Despite the young American’s power, O’Regan, who appeared to win the first round by throwing the better and shaper blows whenever the men went toe to toe, took all Willet could dish out until the final bell.

“I thought he was a tough kid. I’ve got to give him a lot of respect,” said Willet, who went the distance for the first time in the 2002 Golden Gloves. “He was hurt, but he kept coming back.”

In the locker room later, O’Regan, nose dripping blood, offered a post-fight analysis tinged only with the slightest of disappointment.

“I got caught flat-footed,” he explained the second-round knockdown. “I felt good otherwise and was fresh at the end.”
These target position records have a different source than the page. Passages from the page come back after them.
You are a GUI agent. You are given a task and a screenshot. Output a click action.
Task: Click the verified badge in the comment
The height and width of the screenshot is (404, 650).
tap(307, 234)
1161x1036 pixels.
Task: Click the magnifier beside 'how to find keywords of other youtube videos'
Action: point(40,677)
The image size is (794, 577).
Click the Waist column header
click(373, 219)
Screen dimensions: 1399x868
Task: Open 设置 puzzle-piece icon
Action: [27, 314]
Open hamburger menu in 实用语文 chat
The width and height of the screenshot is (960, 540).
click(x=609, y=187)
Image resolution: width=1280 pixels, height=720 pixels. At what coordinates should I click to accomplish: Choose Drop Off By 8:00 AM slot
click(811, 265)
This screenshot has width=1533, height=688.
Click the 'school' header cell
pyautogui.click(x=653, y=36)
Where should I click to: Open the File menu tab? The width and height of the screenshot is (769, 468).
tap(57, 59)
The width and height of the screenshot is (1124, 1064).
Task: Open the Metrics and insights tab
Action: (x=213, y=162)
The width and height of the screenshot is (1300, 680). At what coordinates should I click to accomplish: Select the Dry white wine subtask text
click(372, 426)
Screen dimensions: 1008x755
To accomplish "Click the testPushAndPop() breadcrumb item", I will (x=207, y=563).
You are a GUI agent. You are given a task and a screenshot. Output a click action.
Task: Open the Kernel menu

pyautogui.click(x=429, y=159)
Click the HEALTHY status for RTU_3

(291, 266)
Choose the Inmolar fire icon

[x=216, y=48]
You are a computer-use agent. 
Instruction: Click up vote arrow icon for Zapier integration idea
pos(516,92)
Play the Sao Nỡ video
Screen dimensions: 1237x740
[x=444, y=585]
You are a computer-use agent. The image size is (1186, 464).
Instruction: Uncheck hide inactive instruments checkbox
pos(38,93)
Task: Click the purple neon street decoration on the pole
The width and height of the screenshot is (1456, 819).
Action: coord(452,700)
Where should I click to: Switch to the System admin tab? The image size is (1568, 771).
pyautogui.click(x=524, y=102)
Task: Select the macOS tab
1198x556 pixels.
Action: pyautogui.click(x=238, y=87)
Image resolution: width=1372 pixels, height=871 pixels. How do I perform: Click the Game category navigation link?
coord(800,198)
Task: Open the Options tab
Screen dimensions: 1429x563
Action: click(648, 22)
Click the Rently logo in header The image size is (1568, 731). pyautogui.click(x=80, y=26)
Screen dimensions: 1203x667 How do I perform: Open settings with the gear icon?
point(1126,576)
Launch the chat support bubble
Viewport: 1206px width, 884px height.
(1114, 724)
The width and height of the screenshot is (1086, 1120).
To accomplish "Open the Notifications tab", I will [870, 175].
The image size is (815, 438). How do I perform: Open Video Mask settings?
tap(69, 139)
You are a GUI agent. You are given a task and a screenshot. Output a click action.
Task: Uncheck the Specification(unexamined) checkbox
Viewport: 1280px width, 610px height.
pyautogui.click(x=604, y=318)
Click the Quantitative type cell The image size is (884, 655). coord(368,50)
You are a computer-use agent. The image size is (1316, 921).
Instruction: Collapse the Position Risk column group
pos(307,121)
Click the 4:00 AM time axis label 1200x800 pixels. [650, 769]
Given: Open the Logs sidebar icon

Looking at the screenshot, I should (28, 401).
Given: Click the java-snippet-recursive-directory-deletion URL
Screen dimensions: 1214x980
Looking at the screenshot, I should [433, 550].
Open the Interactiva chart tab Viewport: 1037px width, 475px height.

Tactically, O’Regan admitted that he’d erred by letting Willet get off first.

“I was waiting a bit too long trying to get him to throw first,” he said.

Overall, he had nary a regret about his debut performance in the Gloves, the world’s oldest and most respected amateur boxing competition.

“I was happy to get this far,” he remarked, while praising his co-trainers, Isr’l Rodriguez and Nick Delury of the Yonkers-based Boxing Connection gym, for whipping him into shape.

Said Rodriguez to his charge, who promised to return next year: “You went out like a champion.”

Delury told O’Regan that he deserved the nod over Willet for effort alone. “They should have given it to you because you came back,” he said.

To reach the quarterfinals, O’Regan won decisions over Adam Resnick and Patrick Mathurin. Oddly enough, all three fighters he faced were southpaws.

The other two Irish contestants in the 2002 Gloves, Stuart Kelso of County Tyrone and Cork-born Noel Kennedy both bowed out in the competition’s second round three weeks ago.